--- Saved entries ---

....................

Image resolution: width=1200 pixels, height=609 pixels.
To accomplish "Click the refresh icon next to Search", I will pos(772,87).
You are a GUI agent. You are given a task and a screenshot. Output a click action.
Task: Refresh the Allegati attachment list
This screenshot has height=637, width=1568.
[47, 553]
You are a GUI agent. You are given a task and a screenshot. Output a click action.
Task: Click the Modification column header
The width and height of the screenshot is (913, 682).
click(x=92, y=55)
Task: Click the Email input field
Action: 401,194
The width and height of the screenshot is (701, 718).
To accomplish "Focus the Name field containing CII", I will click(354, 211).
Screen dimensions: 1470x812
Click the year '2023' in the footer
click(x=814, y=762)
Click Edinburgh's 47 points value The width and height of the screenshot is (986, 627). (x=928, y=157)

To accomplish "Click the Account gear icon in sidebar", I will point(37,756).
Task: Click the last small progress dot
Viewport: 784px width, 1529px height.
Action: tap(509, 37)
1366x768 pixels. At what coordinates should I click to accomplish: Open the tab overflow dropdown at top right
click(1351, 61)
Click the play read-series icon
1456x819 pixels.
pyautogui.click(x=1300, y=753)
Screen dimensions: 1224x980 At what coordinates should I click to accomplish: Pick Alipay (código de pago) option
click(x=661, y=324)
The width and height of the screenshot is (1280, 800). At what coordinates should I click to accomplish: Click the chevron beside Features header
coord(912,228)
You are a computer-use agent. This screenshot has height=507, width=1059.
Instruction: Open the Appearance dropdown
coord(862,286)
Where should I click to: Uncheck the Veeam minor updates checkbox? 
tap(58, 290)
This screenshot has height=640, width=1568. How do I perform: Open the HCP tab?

....................

Copy the lines from the one with "The width and height of the screenshot is (1280, 800)." to the one with "coord(862,286)", switching "chevron" to "arrow" and keeping everything else unchanged.

--- WORKED SOLUTION ---
The width and height of the screenshot is (1280, 800). At what coordinates should I click to accomplish: Click the arrow beside Features header
coord(912,228)
You are a computer-use agent. This screenshot has height=507, width=1059.
Instruction: Open the Appearance dropdown
coord(862,286)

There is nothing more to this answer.